I ran my tongue tip over my lips. What he wanted of me I could not guess, but that there was some deeper meaning in this encounter I was now very certain. Obediently, I gazed upon the ring.

There was a kind of shimmer across the stone. The dull surface appeared to move as might the surface of a pond when one tosses in a stone, rippling—

Then—

I think I must have exclaimed aloud, my surprise was so great. For an instant or two I had seen the head of a cat thereon, a snow cat, its fangs exposed in a snarl of warning! So much life was in that picture I did not believe it was any carving resembling the one of the belt buckle.

“What do you see?” So imperative was the order in his repeated question that I answered with the truth.

“I—I saw the head of a snow cat!”

Now Ibycus held his hand before his own eyes, peered intently into what was once more the dull gray of the stone. He nodded abruptly.

“Well enough, Lord Kethan, well enough.”

“Well enough for you perhaps,” I was embolded to say then. “But what is the meaning—”

The trader did not allow me to finish the question. “In due time, my young Lord, all shall be made plain. Just as it is plain to me now why I came to Car Do Prawn. I make mysteries you think?” He laughed. “When you were a small lad did you not learn your runes by beginning with the simplest combinations? Would you have been able to read any Chronicle then put into your hands without such preparation?”

I shook my head. I wanted to be angry at his usage of me, indeed at his hinting and his mysteries. However, there was that about him which kept my tongue discreetly silent.

“This I leave with you as a thought to hold in mind, Lord Kethan—be guided by what you desire most, not the demands others shall try to lay upon you. Even I cannot read some runes. They must be revealed properly in due time; and sometimes time marches but slowly. You shall be given a gift—cherish it.”

With that he turned away abruptly before I could speak, though I stood, mouth half-open, like a fish gasping above the water of its safe pool. Nor did it seem that I might follow him to demand an explanation of his words, for something outside myself kept me where I was and silent.

He went directly to the Ladies’ Tower. Apparently he was awaited there, for the door swung open at his first knock. I remained where he had left me, chewing over the words of his speech.

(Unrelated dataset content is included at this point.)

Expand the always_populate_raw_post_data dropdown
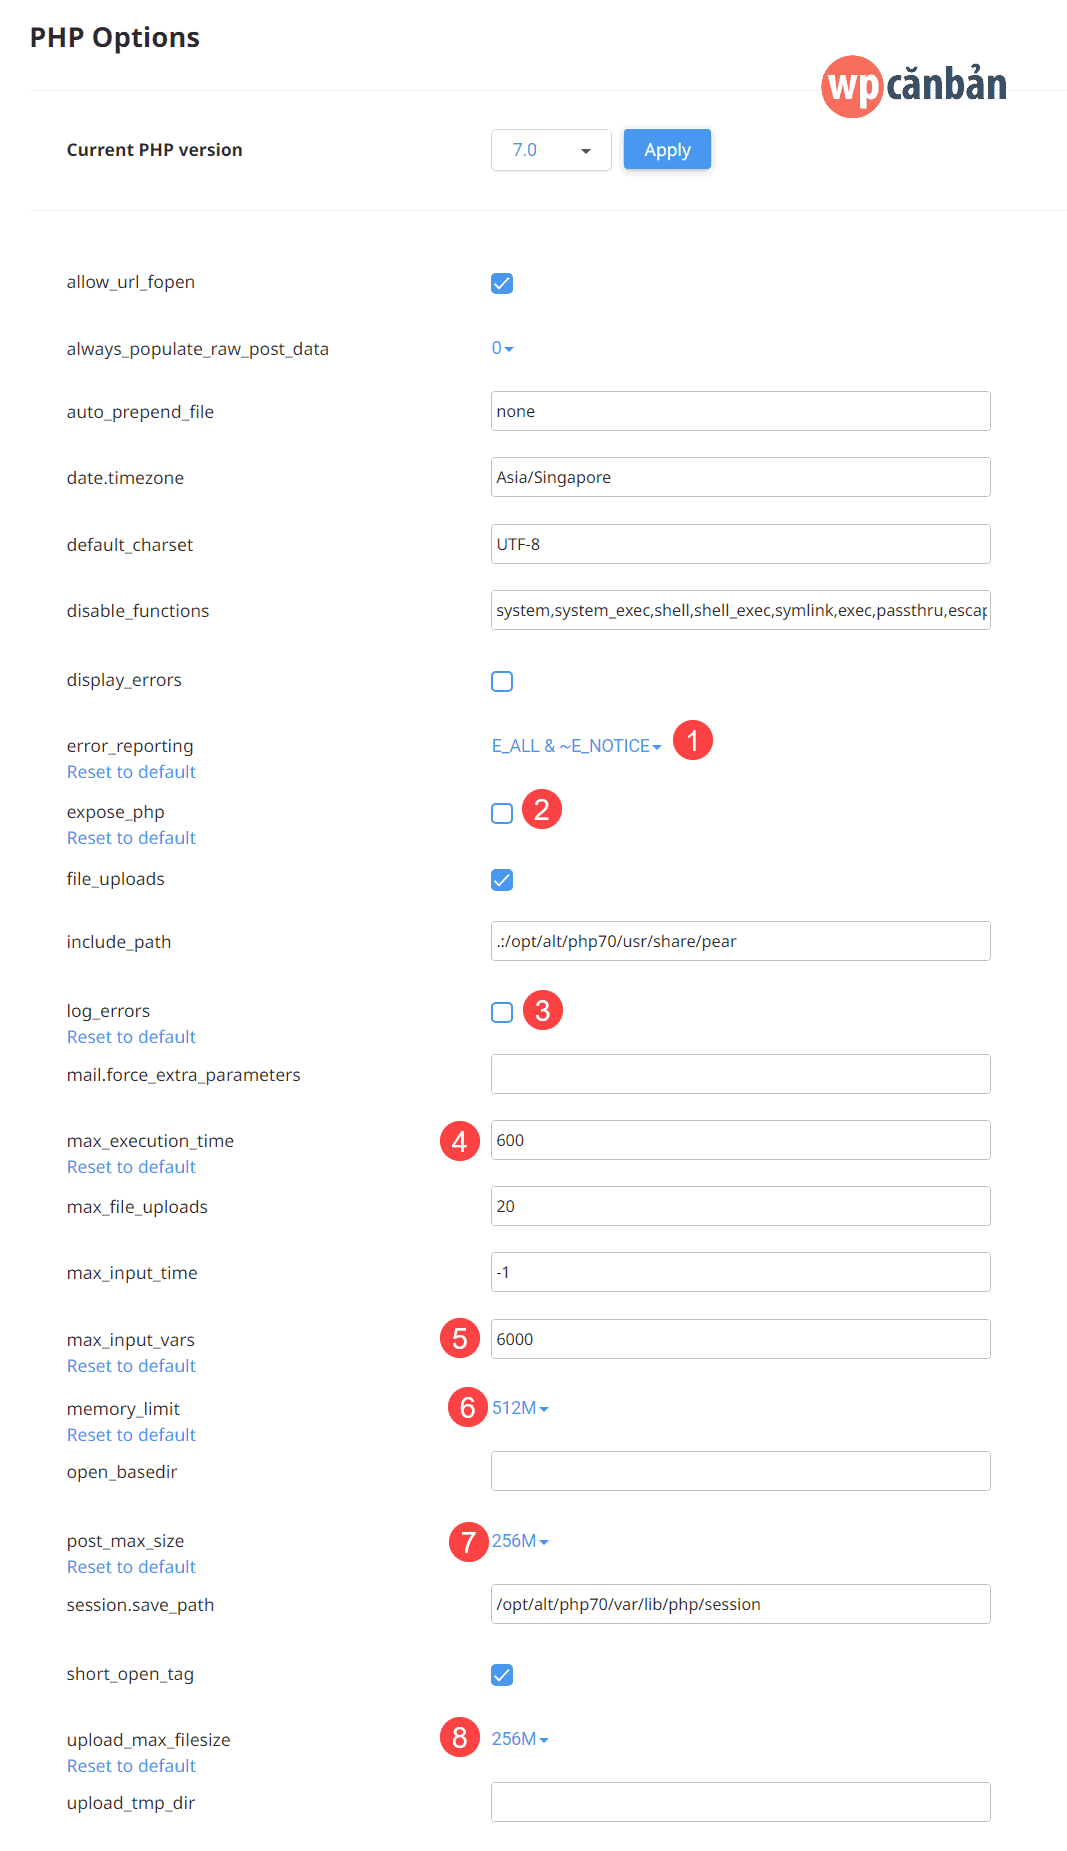Viewport: 1067px width, 1851px height. (503, 348)
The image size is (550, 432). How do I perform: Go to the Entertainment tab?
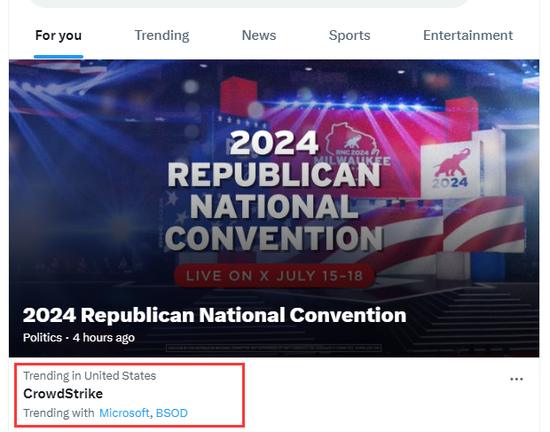tap(468, 35)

I did not have any private meeting with Ibycus again. By nightfall he had gathered his train of men and pack animals to depart from the Keep. That he had made some sales of his wares was certain. My mother and the Lady Eldris had kept him long while they decided over what they might afford. But I believed that not much of his treasure remained behind when he rode out. And I deeply regretted the belt.

However, I told myself repeatedly, I could never have hoped to purchase it. In addition, there were none within Car Do Prawn to whom I would appeal to aid me in acquiring such a thing. Though I might be Lord Erach’s acknowledged heir, yet I had no purse into which I could dip.

Three days later, came the day of my birth anniversary. When I had lived with the Lady Heroise and Ursilla, this had not been made an occasion for any feasting. Rather, it was celebrated as a solemn time when Ursilla had worked some spell or other, my mother assisting her, aiming at me the force of their Power, always, as they explained, to strengthen and protect my small self.

But, after I moved to the Youths’ Tower, if they still carried on such a ceremonious marking of the day, they no longer required my presence during it. So the date became like any other, save that, by record, I was deemed a year older, and more would be demanded of me in wisdom and strength.

Therefore, I was surprised when there came a message that the Lady Eldris wanted my attendance, the reason being given that it was that date. The night before, Thaney had returned, escorted by Maughus and a suitable train of waiting women and outriders. As I put on the best and newest of my feast tabards (the one stitched with the device of my heritage), I wondered if they planned this day to make some formal announcement of our coming marriage.

It was late afternoon when I crossed the courtyard to the other Tower. Within, the light was dim, so already the waiting maid who admitted me held in one hand a lamp that burned well, emitting a scented vapor. Following her, I climbed the first flight of the old, worn steps to the apartments wherein my grandam had her rulership, though memory almost sent me higher, toward the portion that had once been my home.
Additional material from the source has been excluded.